BRIEF:
Once you find the line that contains "This screenshot has height=495, width=567.", write out that line and every line after it to the end of the records, exactly and with nothing else.

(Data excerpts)

════════

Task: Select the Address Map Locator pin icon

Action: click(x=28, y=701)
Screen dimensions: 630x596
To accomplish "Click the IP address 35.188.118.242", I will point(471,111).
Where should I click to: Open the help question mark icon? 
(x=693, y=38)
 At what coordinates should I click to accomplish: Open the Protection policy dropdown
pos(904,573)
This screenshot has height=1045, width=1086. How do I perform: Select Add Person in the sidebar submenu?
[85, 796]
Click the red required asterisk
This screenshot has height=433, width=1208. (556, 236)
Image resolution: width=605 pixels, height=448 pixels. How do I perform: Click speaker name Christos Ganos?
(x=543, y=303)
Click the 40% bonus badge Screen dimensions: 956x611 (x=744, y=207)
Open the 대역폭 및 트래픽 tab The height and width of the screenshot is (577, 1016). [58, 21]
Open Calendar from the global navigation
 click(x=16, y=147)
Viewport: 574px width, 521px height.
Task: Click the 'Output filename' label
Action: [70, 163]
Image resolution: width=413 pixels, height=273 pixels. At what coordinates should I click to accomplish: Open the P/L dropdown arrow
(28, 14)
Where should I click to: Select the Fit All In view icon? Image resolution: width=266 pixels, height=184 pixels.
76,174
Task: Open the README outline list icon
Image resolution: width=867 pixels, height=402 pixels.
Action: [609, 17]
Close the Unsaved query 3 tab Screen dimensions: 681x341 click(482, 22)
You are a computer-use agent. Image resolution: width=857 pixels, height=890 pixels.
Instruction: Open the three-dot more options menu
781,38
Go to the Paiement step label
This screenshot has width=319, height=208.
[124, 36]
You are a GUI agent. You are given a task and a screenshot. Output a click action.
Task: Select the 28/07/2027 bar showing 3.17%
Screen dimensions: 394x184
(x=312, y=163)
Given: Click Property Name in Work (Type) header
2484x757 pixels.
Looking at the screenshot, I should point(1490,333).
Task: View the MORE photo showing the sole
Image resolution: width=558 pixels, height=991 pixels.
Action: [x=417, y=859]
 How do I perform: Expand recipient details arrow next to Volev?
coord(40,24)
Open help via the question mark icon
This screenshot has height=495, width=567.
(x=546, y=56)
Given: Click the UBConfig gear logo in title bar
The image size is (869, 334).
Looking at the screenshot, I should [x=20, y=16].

════════

THE COMPLETED TASK:
This screenshot has height=495, width=567.
(x=546, y=56)
Given: Click the UBConfig gear logo in title bar
The image size is (869, 334).
Looking at the screenshot, I should [x=20, y=16].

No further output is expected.